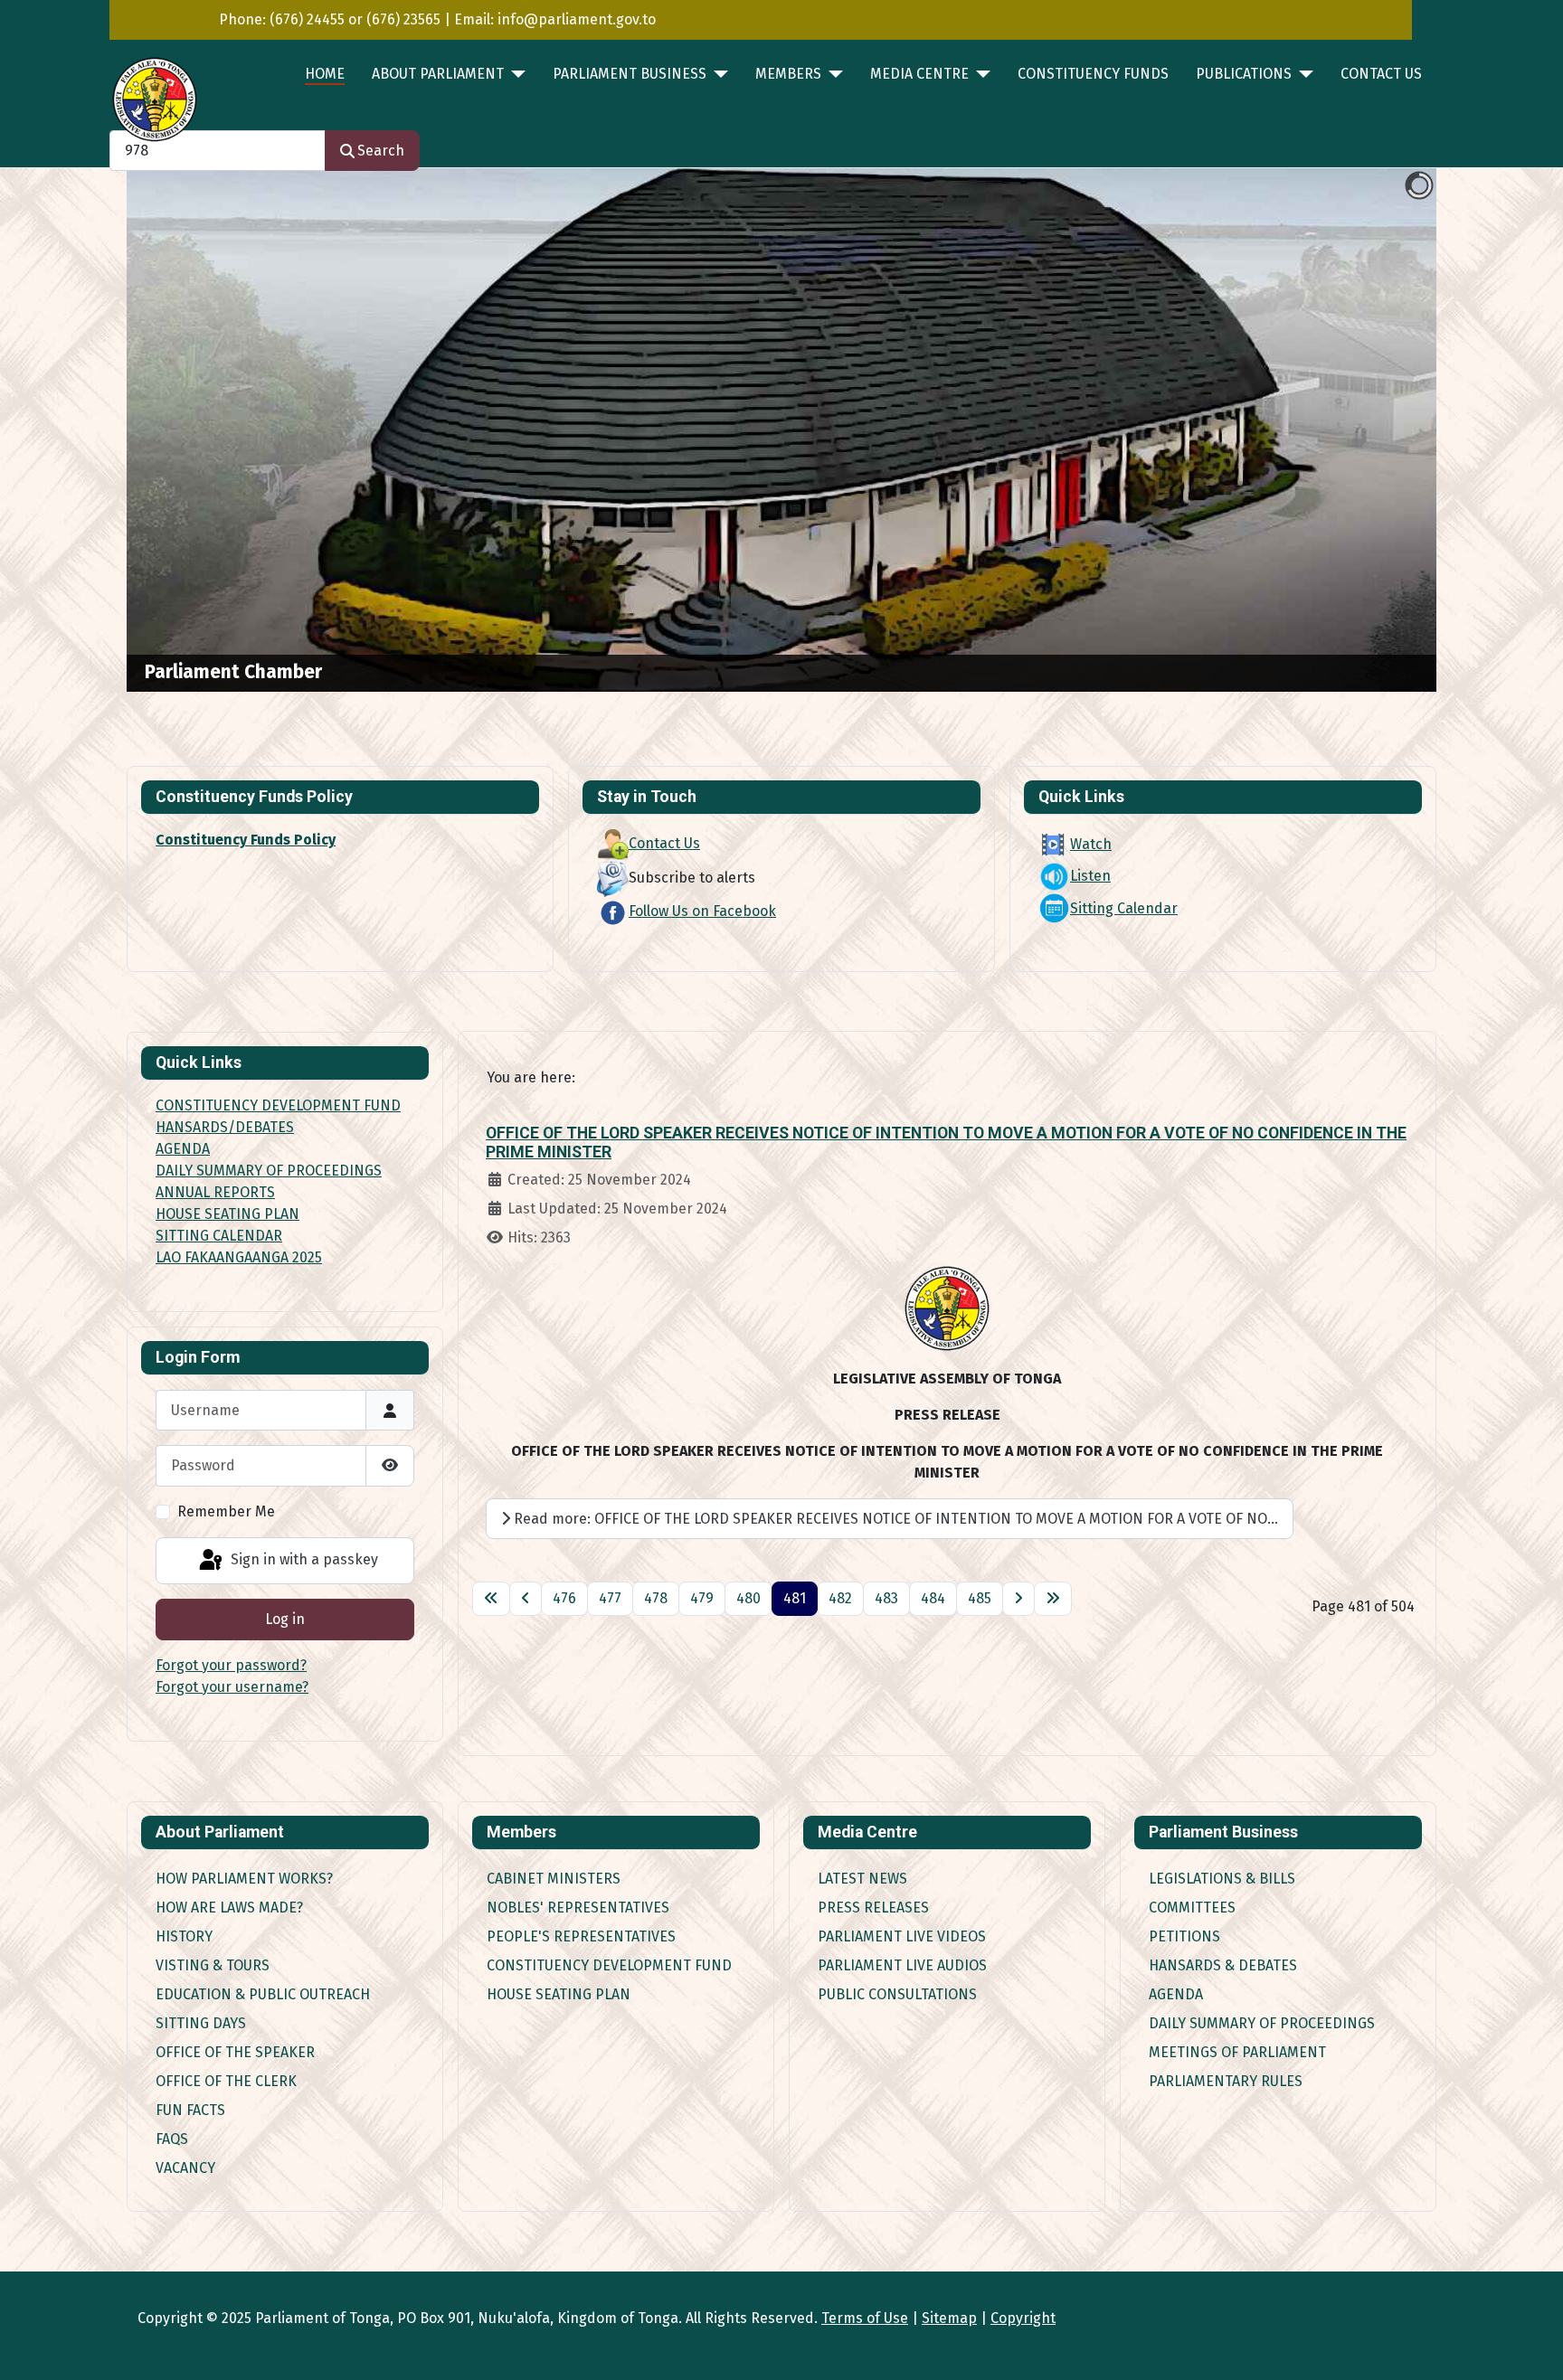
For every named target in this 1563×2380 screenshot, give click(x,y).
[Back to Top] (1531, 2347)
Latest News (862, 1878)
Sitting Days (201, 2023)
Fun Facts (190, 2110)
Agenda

**Work instructions**:
Retype the entire listing exactly as it appears, dropping only the pictures.

**Output of the exercise**:
For every named target in this 1563×2380 screenshot, give click(x,y).
[Back to Top] (1531, 2347)
Latest News (862, 1878)
Sitting Days (201, 2023)
Fun Facts (190, 2110)
Agenda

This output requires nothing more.